Can Large Language Models Make Everyone Happy?

Misalignment in Large Language Models (LLMs) refers to the failure to simultaneously satisfy safety, value, and cultural dimensions, leading to behaviors that diverge from human expectations in real-world settings where these dimensions must co-occur. Existing benchmarks, such as SAFETUNEBED (safety-centric), VALUEBENCH (value-centric), and WORLDVIEW-BENCH (culture-centric), primarily evaluate these dimensions in isolation and therefore provide limited insight into their interactions and trade-offs. More recent efforts, including MIB and INTERPRETABILITY BENCHMARK-based on mechanistic interpretability, offer valuable perspectives on model failures; however, they remain insufficient for systematically characterizing cross-dimensional trade-offs. To address these gaps, we introduce MisAlign-Profile, a unified benchmark for measuring misalignment trade-offs inspired by mechanistic profiling. First, we construct MISALIGNTRADE, an English misaligned-aligned dataset across 112 normative domains taxonomies, including 14 safety, 56 value, and 42 cultural domains. In addition to domain labels, each prompt is classified with one of three orthogonal semantic types-object, attribute, or relations misalignment-using Gemma-2-9B-it and expanded via Qwen3-30B-A3B-Instruct-2507 with SimHash-based fingerprinting to avoid deduplication. Each prompt is paired with misaligned and aligned responses through two-stage rejection sampling to ensure quality. Second, we benchmark general-purpose, fine-tuned, and open-weight LLMs on MISALIGNTRADE-revealing 12%-34% misalignment trade-offs across dimensions.

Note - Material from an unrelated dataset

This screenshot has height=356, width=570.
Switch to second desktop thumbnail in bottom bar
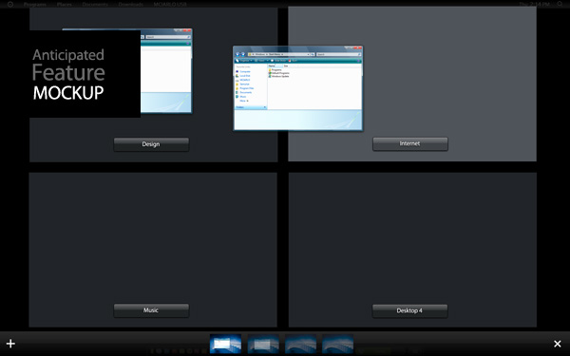[x=263, y=344]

翻译：大型语言模型（LLMs）中的失准现象，指的是模型无法同时满足安全性、价值观和文化维度要求，导致在现实场景中这些维度必须共存时，其行为偏离人类预期。现有基准测试，如以安全为中心的SAFETUNEBED、以价值观为中心的VALUEBENCH和以文化为中心的WORLDVIEW-BENCH，主要对这些维度进行孤立评估，因此对其相互作用和权衡关系的洞察有限。基于机制可解释性的最新研究，包括MIB和INTERPRETABILITY BENCHMARK，为模型失效提供了有价值的视角；然而，它们仍不足以系统刻画跨维度权衡关系。为填补这些空白，我们提出MisAlign-Profile——一个受机制剖析启发的、用于衡量失准权衡的统一基准。首先，我们构建了MISALIGNTRADE数据集，这是一个涵盖112个规范性领域分类（包括14个安全领域、56个价值观领域和42个文化领域）的英文失准-校准数据集。除领域标签外，每个提示均通过Gemma-2-9B-it模型被分类为三种正交语义类型（对象失准、属性失准或关系失准）之一，并借助Qwen3-30B-A3B-Instruct-2507模型通过基于SimHash指纹的去重技术进行扩展。每个提示均通过两阶段拒绝采样与失准和校准响应配对，以确保数据质量。其次，我们在MISALIGNTRADE上对通用型、微调型和开源权重LLMs进行基准测试，揭示了跨维度12%-34%的失准权衡现象。